L’epicentro è stato localizzato nella catena montuosa dell’Hindu Kush, a circa 150 chilometri a est della città afghana di Kunduz, come indicato dai dati dell’Euro-Mediterranean Seismological Center e dell’United States Geological Survey. Il terremoto si è sviluppato a una profondità di circa 180 chilometri, un elemento che spiega la vasta area in cui è stato percepito ma che, allo stesso tempo, ha limitato in parte gli effetti distruttivi in superficie.
Le zone colpite e la risposta delle autorità
In Pakistan, il Dipartimento meteorologico ha confermato che la scossa è stata avvertita chiaramente in diverse città, tra cui Islamabad, Peshawar, Chitral, Swat e Shangla. In queste aree, la popolazione è scesa in strada per precauzione, mentre le autorità hanno avviato controlli su edifici e infrastrutture, senza segnalazioni immediate di danni gravi.
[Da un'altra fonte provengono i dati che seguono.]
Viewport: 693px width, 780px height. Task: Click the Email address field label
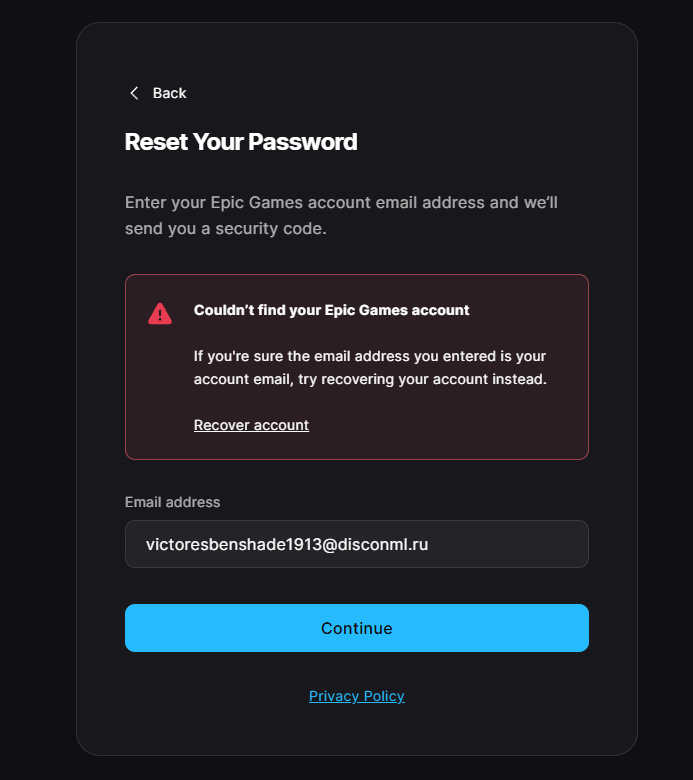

In Afghanistan, invece, la situazione appare più delicata. Il portavoce del ministero della Salute, Sharafat Zaman, ha annunciato che tutte le strutture sanitarie di Kabul e delle province interessate sono state poste in stato di allerta. Le squadre di emergenza sono state mobilitate per monitorare la situazione e garantire assistenza immediata nelle aree più esposte.